La rentrée littéraire est un moment intense, une réalité faite de travail acharné, de sens du détail, de choix stratégiques, de maux de tête; réalité complexe que ne reflètent que très partiellement les courts articles et reportages qui en inventorient les titres phares. Des semaines de foisonnement, d’heures frénétiques pendant lesquelles les éditeurs se démènent pour faire sortir les titres à temps, tandis que les journalistes et les chroniqueurs pédalent de leur côté pour faire le tour à toute vapeur des centaines d’ouvrages qui se bousculent au portillon de la faveur populaire, chaque éditeur cherchant à se démarquer et à faire distinguer ses auteurs de la masse.

De une, et de deux!
De fait, il ne s’agit plus d’une seule et unique rentrée littéraire puisque la moisson se divise dorénavant en deux arrivages distincts, une à l’orée de l’automne, l’autre au retour des fêtes, et que toute l’industrie pense en termes de double rentrée.

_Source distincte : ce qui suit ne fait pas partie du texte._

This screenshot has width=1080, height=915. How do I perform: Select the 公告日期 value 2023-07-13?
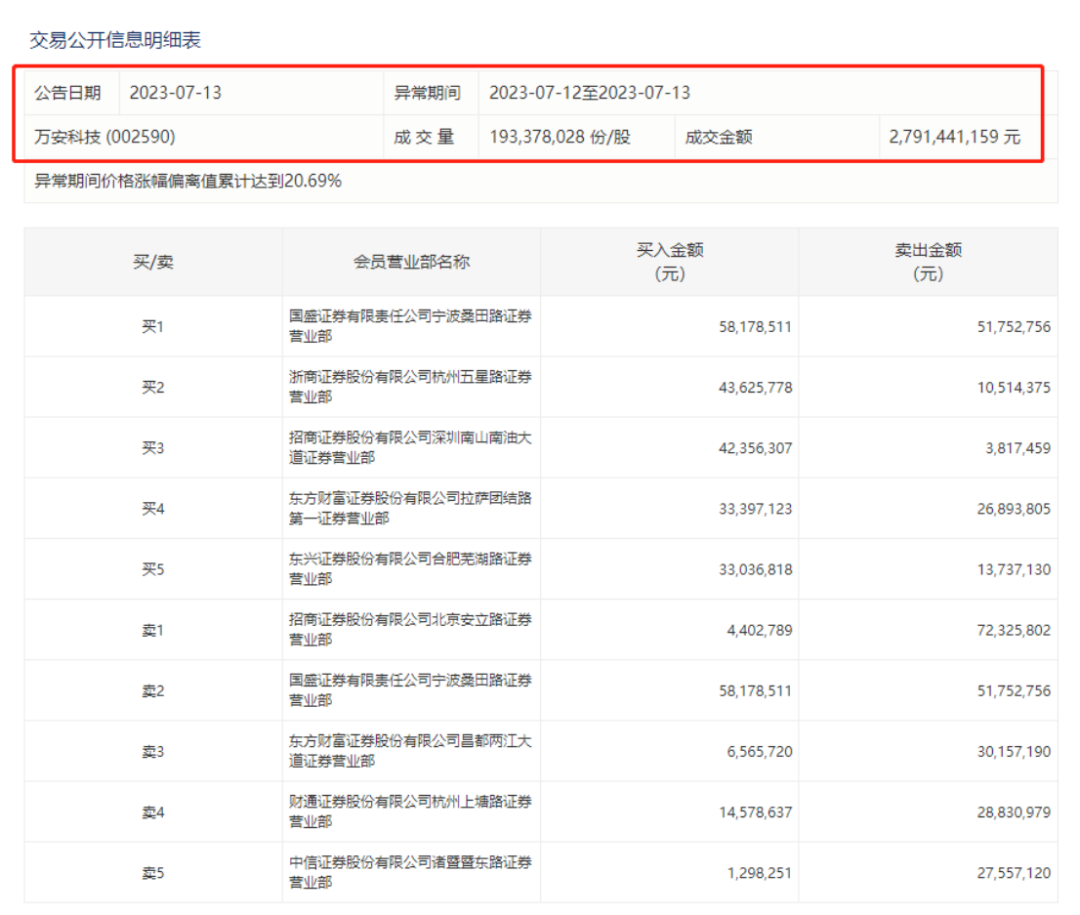click(175, 93)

C’est plutôt avec bonheur, du moins selon notre survol informel, que les éditeurs québécois se sont coulés dans ce moule importé d’outre-Atlantique. Un modèle qui cause des bouchons en septembre-octobre et dans une certaine mesure en novembre, certes, mais qui donne aussi une marge de manœuvre et des possibilités intéressantes dans un marché que l’on pourrait parfois croire menacé de saturation.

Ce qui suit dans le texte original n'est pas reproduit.